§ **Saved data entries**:
BEGIN

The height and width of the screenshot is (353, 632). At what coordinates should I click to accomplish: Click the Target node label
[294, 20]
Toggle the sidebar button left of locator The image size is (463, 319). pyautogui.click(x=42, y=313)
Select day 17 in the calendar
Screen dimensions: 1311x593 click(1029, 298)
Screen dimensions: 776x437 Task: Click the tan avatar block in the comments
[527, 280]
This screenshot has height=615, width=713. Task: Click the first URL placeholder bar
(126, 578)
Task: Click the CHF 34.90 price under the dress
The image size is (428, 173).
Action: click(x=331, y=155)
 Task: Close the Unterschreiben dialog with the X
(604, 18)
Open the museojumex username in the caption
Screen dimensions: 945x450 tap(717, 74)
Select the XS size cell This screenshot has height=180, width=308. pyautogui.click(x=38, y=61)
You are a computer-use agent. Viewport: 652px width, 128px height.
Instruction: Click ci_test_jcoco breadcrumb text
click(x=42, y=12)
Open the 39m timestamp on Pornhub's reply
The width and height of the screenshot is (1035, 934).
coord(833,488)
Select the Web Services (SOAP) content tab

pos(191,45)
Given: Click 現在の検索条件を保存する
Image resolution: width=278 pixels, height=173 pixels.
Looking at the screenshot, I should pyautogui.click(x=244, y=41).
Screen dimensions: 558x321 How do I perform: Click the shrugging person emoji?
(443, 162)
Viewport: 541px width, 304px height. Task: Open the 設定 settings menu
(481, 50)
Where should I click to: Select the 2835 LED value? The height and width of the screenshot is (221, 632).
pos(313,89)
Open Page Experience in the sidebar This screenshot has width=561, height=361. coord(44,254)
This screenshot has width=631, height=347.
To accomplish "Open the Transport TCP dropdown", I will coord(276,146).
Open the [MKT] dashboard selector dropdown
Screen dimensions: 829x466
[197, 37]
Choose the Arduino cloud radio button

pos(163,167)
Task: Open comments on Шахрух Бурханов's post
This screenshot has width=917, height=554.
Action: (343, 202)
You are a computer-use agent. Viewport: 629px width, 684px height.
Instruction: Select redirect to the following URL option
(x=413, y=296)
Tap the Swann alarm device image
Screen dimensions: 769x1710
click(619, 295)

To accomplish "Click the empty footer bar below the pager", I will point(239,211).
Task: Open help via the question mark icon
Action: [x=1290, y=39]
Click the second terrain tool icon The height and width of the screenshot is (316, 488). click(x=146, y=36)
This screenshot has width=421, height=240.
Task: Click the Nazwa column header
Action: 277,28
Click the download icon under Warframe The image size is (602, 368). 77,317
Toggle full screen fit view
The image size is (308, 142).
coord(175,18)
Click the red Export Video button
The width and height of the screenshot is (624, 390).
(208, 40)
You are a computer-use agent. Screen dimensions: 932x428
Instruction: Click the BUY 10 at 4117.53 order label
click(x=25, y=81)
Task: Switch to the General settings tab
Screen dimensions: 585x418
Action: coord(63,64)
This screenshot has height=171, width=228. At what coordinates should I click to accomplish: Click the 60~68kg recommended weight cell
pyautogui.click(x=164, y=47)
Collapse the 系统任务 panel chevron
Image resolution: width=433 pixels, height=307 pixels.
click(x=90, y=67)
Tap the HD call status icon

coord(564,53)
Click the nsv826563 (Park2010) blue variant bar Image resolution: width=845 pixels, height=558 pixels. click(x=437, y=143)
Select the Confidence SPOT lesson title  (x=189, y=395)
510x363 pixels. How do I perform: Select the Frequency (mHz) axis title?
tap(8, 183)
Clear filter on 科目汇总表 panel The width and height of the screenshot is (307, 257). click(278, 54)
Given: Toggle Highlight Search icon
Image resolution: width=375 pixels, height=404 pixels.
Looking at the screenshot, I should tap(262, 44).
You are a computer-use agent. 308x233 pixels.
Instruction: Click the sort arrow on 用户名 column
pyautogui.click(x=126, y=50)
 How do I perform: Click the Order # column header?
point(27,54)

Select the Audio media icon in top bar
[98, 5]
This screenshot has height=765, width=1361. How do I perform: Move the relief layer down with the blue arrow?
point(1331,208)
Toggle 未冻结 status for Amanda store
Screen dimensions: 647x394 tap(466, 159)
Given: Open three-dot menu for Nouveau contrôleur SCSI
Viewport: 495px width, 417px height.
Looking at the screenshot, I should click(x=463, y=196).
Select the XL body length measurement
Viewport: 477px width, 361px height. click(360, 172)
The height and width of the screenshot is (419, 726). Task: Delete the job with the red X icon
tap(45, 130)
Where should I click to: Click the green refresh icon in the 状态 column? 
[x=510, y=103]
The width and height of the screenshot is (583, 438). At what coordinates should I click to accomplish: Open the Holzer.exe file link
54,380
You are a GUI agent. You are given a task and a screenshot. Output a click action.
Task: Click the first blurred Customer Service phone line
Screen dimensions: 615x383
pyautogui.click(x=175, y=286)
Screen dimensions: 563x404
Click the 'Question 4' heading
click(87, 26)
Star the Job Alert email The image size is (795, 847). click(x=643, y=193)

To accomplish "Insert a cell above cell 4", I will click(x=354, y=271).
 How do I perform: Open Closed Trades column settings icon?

END

§ **Aim of the task**: Set down the whole of the data, exactly as it stands.

§ **Written response**:
The height and width of the screenshot is (353, 632). At what coordinates should I click to accomplish: Click the Target node label
[294, 20]
Toggle the sidebar button left of locator The image size is (463, 319). pyautogui.click(x=42, y=313)
Select day 17 in the calendar
Screen dimensions: 1311x593 click(1029, 298)
Screen dimensions: 776x437 Task: Click the tan avatar block in the comments
[527, 280]
This screenshot has height=615, width=713. Task: Click the first URL placeholder bar
(126, 578)
Task: Click the CHF 34.90 price under the dress
The image size is (428, 173).
Action: click(x=331, y=155)
 Task: Close the Unterschreiben dialog with the X
(604, 18)
Open the museojumex username in the caption
Screen dimensions: 945x450 tap(717, 74)
Select the XS size cell This screenshot has height=180, width=308. pyautogui.click(x=38, y=61)
You are a computer-use agent. Viewport: 652px width, 128px height.
Instruction: Click ci_test_jcoco breadcrumb text
click(x=42, y=12)
Open the 39m timestamp on Pornhub's reply
The width and height of the screenshot is (1035, 934).
coord(833,488)
Select the Web Services (SOAP) content tab

pos(191,45)
Given: Click 現在の検索条件を保存する
Image resolution: width=278 pixels, height=173 pixels.
Looking at the screenshot, I should pyautogui.click(x=244, y=41).
Screen dimensions: 558x321 How do I perform: Click the shrugging person emoji?
(443, 162)
Viewport: 541px width, 304px height. Task: Open the 設定 settings menu
(481, 50)
Where should I click to: Select the 2835 LED value? The height and width of the screenshot is (221, 632).
pos(313,89)
Open Page Experience in the sidebar This screenshot has width=561, height=361. coord(44,254)
This screenshot has width=631, height=347.
To accomplish "Open the Transport TCP dropdown", I will coord(276,146).
Open the [MKT] dashboard selector dropdown
Screen dimensions: 829x466
[197, 37]
Choose the Arduino cloud radio button

pos(163,167)
Task: Open comments on Шахрух Бурханов's post
This screenshot has width=917, height=554.
Action: (343, 202)
You are a computer-use agent. Viewport: 629px width, 684px height.
Instruction: Select redirect to the following URL option
(x=413, y=296)
Tap the Swann alarm device image
Screen dimensions: 769x1710
click(619, 295)

To accomplish "Click the empty footer bar below the pager", I will point(239,211).
Task: Open help via the question mark icon
Action: [x=1290, y=39]
Click the second terrain tool icon The height and width of the screenshot is (316, 488). click(x=146, y=36)
This screenshot has width=421, height=240.
Task: Click the Nazwa column header
Action: 277,28
Click the download icon under Warframe The image size is (602, 368). 77,317
Toggle full screen fit view
The image size is (308, 142).
coord(175,18)
Click the red Export Video button
The width and height of the screenshot is (624, 390).
(208, 40)
You are a computer-use agent. Screen dimensions: 932x428
Instruction: Click the BUY 10 at 4117.53 order label
click(x=25, y=81)
Task: Switch to the General settings tab
Screen dimensions: 585x418
Action: coord(63,64)
This screenshot has height=171, width=228. At what coordinates should I click to accomplish: Click the 60~68kg recommended weight cell
pyautogui.click(x=164, y=47)
Collapse the 系统任务 panel chevron
Image resolution: width=433 pixels, height=307 pixels.
click(x=90, y=67)
Tap the HD call status icon

coord(564,53)
Click the nsv826563 (Park2010) blue variant bar Image resolution: width=845 pixels, height=558 pixels. click(x=437, y=143)
Select the Confidence SPOT lesson title  (x=189, y=395)
510x363 pixels. How do I perform: Select the Frequency (mHz) axis title?
tap(8, 183)
Clear filter on 科目汇总表 panel The width and height of the screenshot is (307, 257). click(278, 54)
Given: Toggle Highlight Search icon
Image resolution: width=375 pixels, height=404 pixels.
Looking at the screenshot, I should tap(262, 44).
You are a computer-use agent. 308x233 pixels.
Instruction: Click the sort arrow on 用户名 column
pyautogui.click(x=126, y=50)
 How do I perform: Click the Order # column header?
point(27,54)

Select the Audio media icon in top bar
[98, 5]
This screenshot has height=765, width=1361. How do I perform: Move the relief layer down with the blue arrow?
point(1331,208)
Toggle 未冻结 status for Amanda store
Screen dimensions: 647x394 tap(466, 159)
Given: Open three-dot menu for Nouveau contrôleur SCSI
Viewport: 495px width, 417px height.
Looking at the screenshot, I should click(x=463, y=196).
Select the XL body length measurement
Viewport: 477px width, 361px height. click(360, 172)
The height and width of the screenshot is (419, 726). Task: Delete the job with the red X icon
tap(45, 130)
Where should I click to: Click the green refresh icon in the 状态 column? 
[x=510, y=103]
The width and height of the screenshot is (583, 438). At what coordinates should I click to accomplish: Open the Holzer.exe file link
54,380
You are a GUI agent. You are given a task and a screenshot. Output a click action.
Task: Click the first blurred Customer Service phone line
Screen dimensions: 615x383
pyautogui.click(x=175, y=286)
Screen dimensions: 563x404
Click the 'Question 4' heading
click(87, 26)
Star the Job Alert email The image size is (795, 847). click(x=643, y=193)

To accomplish "Insert a cell above cell 4", I will click(x=354, y=271).
 How do I perform: Open Closed Trades column settings icon?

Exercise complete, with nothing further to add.